The lack of a previously strong delisting mechanism, combined with an arduous approval process for new listings, meant that it was difficult to get onto an exchange – but once listed, even more difficult to get knocked off.

Boyuan, for example, has had its shares suspended from trading since May 2015, when the China Securities Regulatory Commission transferred the company's case to the police.

Analysts blamed a lax regulatory system for creating a brisk market in listed shell companies that could be acquired via reverse takeovers, and also for inflating average price-to-earnings ratios in China, despite widespread public concerns that insider trading, dishonest accounting practices and market manipulation were endemic among listed Chinese companies.
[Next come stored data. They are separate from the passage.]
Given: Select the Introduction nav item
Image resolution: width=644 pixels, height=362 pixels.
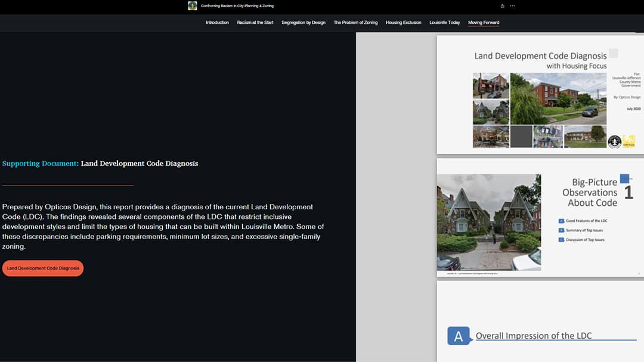Looking at the screenshot, I should tap(217, 22).
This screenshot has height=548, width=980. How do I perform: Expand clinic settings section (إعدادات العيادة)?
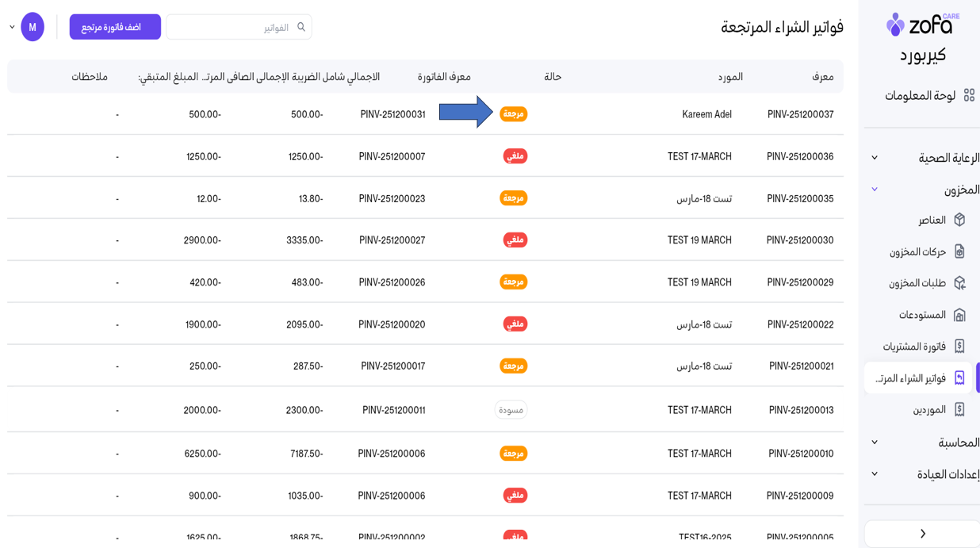[x=875, y=474]
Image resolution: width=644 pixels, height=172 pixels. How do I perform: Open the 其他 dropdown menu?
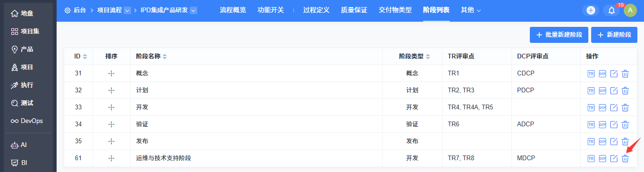point(471,10)
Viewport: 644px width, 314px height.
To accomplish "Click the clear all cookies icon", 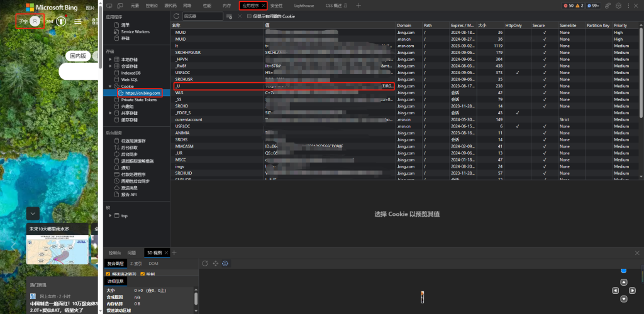I will coord(230,16).
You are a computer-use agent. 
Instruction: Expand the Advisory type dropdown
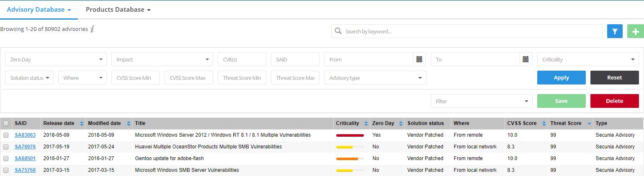375,78
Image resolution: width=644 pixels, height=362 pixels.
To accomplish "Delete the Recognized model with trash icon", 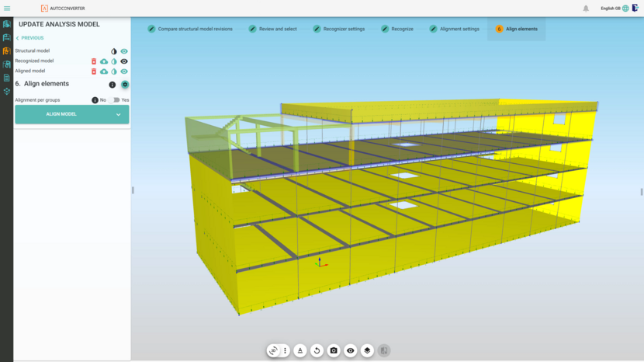I will pos(94,61).
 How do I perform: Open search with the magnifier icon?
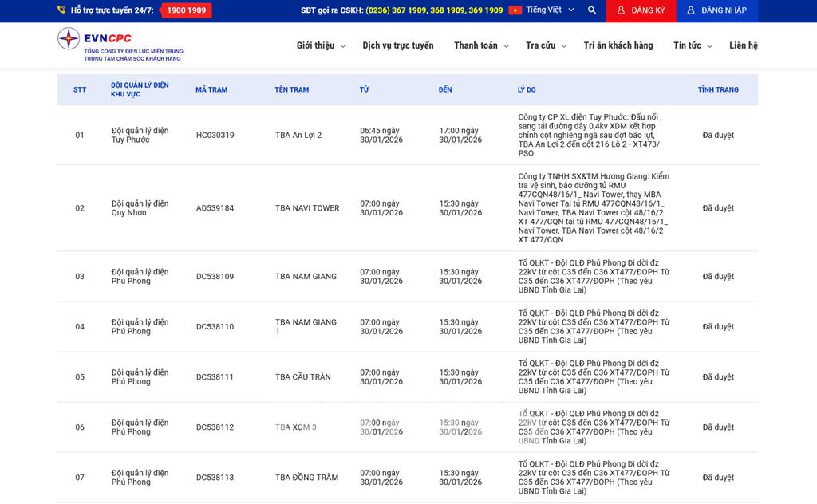coord(591,10)
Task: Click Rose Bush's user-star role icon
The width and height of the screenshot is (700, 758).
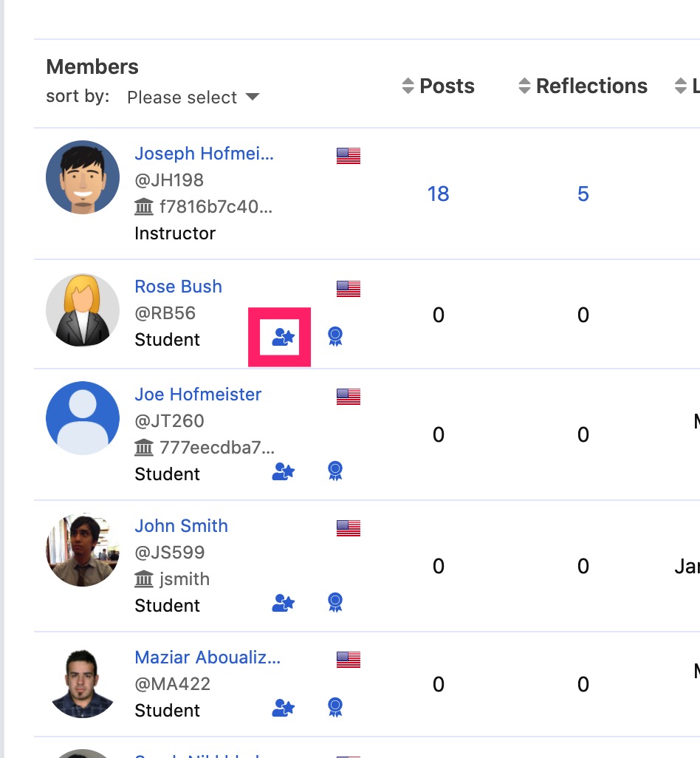Action: (284, 338)
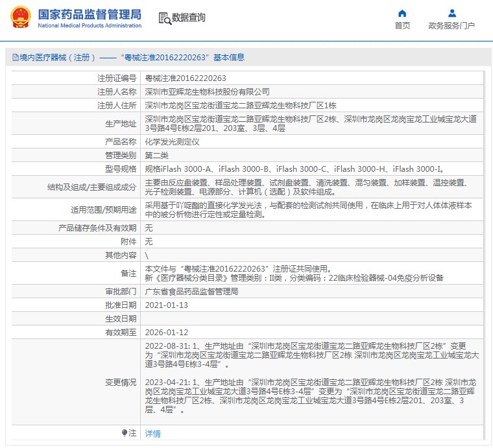Click the 政务服务门户 person icon

click(x=451, y=13)
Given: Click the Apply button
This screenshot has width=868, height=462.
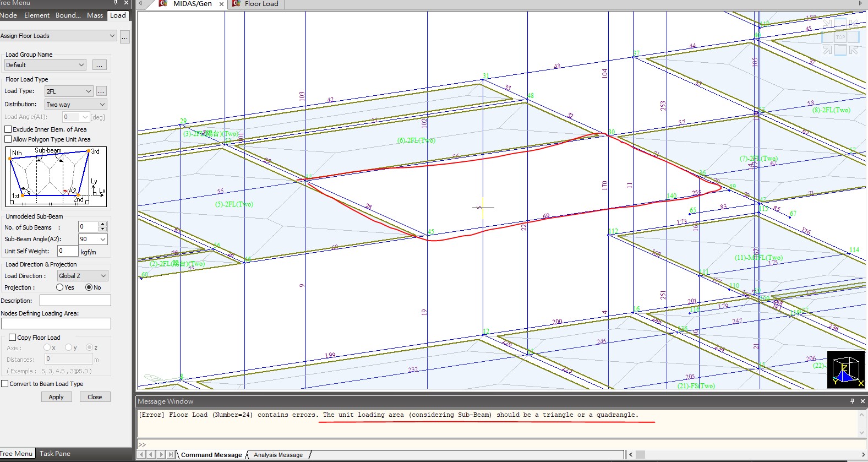Looking at the screenshot, I should coord(56,397).
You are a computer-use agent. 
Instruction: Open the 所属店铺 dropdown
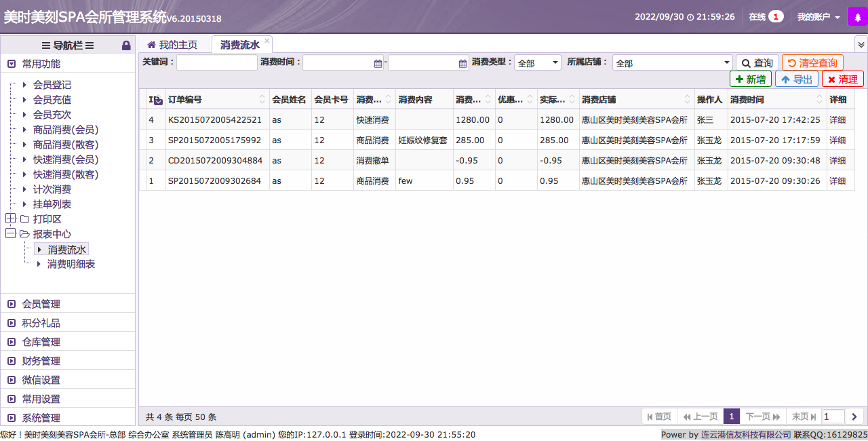(672, 63)
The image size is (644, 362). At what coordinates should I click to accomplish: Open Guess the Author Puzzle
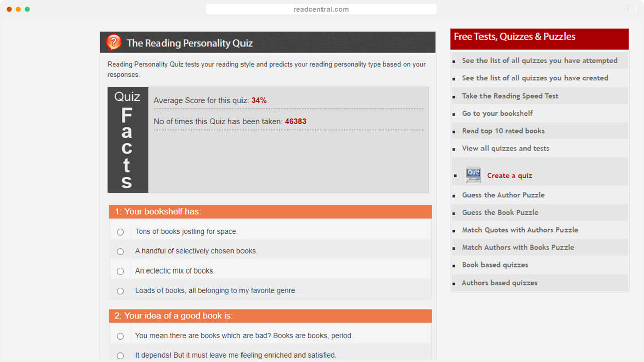click(x=503, y=195)
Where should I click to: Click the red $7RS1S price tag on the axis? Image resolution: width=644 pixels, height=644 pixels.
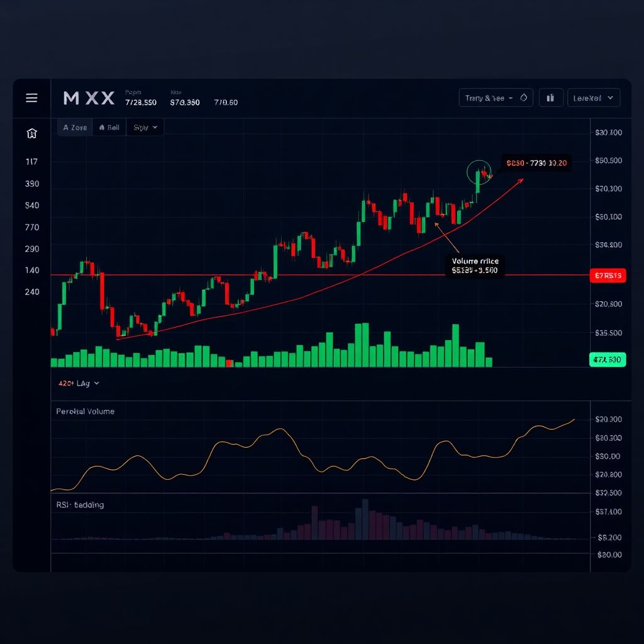point(607,275)
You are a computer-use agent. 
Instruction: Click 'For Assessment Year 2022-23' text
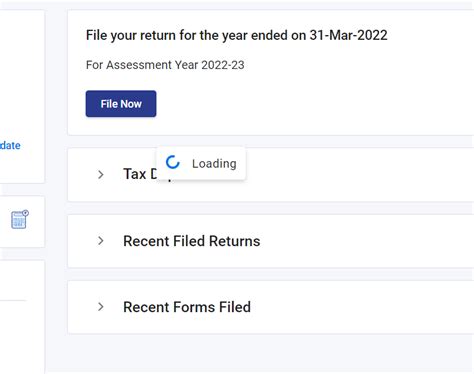click(165, 65)
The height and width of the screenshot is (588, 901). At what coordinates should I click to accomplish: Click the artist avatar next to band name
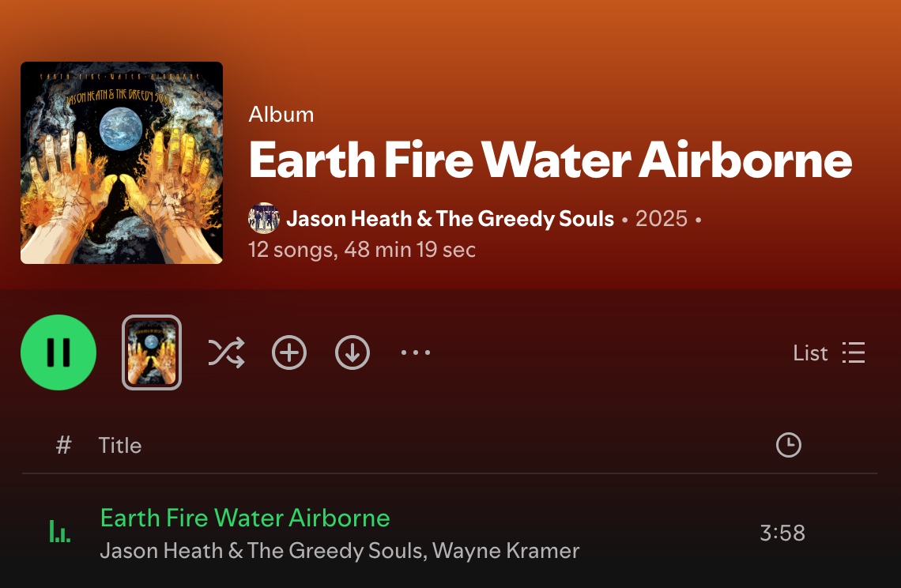click(264, 218)
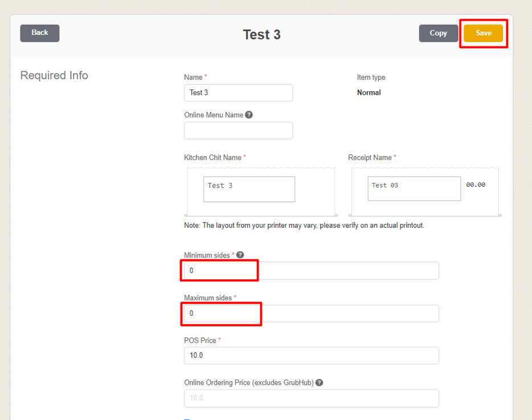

New regulations aimed at cleaning out the bourses of inert or underperforming companies came into effect in 2014 but until now the few companies that have delisted have done so due to business performance issues.

How investors react to the news is an open question.

In the past regulatory crackdowns focused on smaller private companies have seen investors move out of companies seen as lacking government connections into safe government-controlled firms, as occurred in China's bond market when Beijing signaled it would let issuers default in the cause of rationalizing yields to better reflect risk.

However, bond investors reacted by moving funds out of private issuers into bonds issued by local government investment vehicles.

Chinese market indexes have crashed since June 2015 after a debt-fueled rally ran out of steam.

Government efforts to restore faith in the markets have so far failed to gain traction, and previous policy moves were criticized for attempting to use government intervention to force money back into the market.

The Shanghai Composite Index is down over 16 percent so far this year.